Text block:
(begin)
DoJ draft letter falsely alleging fraud a ‘key focus’

The hearing will highlight a draft letter by former Justice Department officials Jeffrey Clark and Ken Klukowski falsely alleging election fraud that was set to be sent to the Georgia State Legislature, Cheney said.

“Had this letter been released on official Department of Justice letterhead, it would have falsely informed all Americans, including those who might be inclined to come to Washington on January 6, that President Trump’s election fraud allegations were likely very real,” Cheney said.

The letter was drafted without the knowledge of the Justice Department’s top leaders, who refused to sign it.

Trump oversaw ‘planning and coordination’ that led to Capitol riot: Cheney

Liz Cheney, the co-chair, outlined what the panel has laid out so far in previous hearings: that Trump launched a fraudulent media campaign to convince Americans the election was fraudulent; that he tried to pressure Vice President Pence to refuse to count electoral votes, and how he provoked the mob on January 6.
(end)
Information provided:
(begin)
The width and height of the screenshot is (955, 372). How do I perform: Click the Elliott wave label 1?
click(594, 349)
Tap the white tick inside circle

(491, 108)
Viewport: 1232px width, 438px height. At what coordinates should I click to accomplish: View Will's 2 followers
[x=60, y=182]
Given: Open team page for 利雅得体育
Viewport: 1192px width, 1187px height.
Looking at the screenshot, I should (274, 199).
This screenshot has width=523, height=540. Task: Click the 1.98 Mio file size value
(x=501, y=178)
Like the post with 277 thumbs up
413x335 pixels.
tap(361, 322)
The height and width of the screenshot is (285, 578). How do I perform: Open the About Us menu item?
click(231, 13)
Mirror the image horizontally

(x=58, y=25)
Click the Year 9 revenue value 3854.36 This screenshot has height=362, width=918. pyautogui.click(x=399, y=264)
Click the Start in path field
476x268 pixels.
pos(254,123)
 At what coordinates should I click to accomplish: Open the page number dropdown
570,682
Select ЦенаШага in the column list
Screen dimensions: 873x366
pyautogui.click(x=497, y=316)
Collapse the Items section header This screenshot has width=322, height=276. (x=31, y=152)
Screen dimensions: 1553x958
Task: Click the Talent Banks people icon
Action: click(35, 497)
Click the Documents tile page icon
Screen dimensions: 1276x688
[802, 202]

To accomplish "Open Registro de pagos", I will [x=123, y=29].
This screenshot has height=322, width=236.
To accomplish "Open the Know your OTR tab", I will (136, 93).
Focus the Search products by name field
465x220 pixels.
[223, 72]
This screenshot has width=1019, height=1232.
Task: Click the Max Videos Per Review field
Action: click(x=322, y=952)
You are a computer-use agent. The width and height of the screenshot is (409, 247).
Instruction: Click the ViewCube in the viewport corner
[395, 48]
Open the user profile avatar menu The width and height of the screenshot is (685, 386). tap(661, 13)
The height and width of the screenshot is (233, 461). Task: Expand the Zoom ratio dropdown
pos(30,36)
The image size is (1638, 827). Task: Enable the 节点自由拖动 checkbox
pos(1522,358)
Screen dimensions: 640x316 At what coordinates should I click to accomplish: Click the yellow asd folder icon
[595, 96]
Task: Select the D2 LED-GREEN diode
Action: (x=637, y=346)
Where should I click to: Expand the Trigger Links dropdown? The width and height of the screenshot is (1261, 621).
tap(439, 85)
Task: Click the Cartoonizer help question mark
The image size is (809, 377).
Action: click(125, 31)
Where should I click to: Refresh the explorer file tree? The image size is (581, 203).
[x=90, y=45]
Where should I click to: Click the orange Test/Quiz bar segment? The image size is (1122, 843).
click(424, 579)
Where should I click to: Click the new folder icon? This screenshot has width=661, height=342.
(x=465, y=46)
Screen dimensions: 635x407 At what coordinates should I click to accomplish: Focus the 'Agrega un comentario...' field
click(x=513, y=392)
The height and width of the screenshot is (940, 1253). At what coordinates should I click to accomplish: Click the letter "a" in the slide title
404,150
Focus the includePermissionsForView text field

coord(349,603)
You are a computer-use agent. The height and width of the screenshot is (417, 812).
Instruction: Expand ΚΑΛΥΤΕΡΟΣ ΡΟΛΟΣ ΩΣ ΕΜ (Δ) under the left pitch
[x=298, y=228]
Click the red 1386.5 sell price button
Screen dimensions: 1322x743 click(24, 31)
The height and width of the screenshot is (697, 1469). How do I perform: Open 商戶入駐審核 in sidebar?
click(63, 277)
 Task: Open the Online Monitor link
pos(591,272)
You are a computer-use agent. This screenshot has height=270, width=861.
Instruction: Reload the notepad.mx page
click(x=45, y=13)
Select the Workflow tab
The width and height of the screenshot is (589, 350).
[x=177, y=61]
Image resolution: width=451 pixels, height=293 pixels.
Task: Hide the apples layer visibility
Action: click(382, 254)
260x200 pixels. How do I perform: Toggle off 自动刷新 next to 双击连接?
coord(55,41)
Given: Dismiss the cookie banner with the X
(end)
Work to do:
1 – In the passage on the January 6 hearing, who refused to sign the draft letter alleging election fraud?
2 – Carry the passage on the January 6 hearing forward from its last sentence.

Per-task outputs:
1 – The Justice Department's top leaders.

2 –
“These efforts are not some minor or ad hoc enterprise concocted overnight, ” Cheney said. “Each required planning and coordination. Some required significant funding. All of them were overseen by President Trump.”

Trump wanted Justice Department to ‘legitimise his lies’: Thompson

Thompson has said that Trump wanted the Justice Department to “legitimise his lies” about election fraud.

“When these and other efforts failed, Donald Trump sought to replace Mr Rosen, the acting attorney general, with a lawyer who he believes would inappropriately put the full weight of the Justice Department behind the effort to overturn the election,” Thompson said.

Adam Kinzinger, one of two Republicans on the committee, takes his seat, as the fifth January 6 hearing kicks off on Thursday, June 23 [J Scott Applewhite/AP Photo]

Hearing starts

Chairman Thompson has gavelled in the fifth January 6 hearing of the month.

The session is under way.

US agents search home of Trump-era DoJ official: Reports
Federal agents have searched the home of a Trump-era Justice Department official who helped lead efforts to overturn the 2020 election, the Associated Press news agency and other US news outlets have reported, citing unidentified officials.

Jeffrey Clark’s role in the run-up to the Capitol riots is expected to feature prominently at Thursday’s hearing.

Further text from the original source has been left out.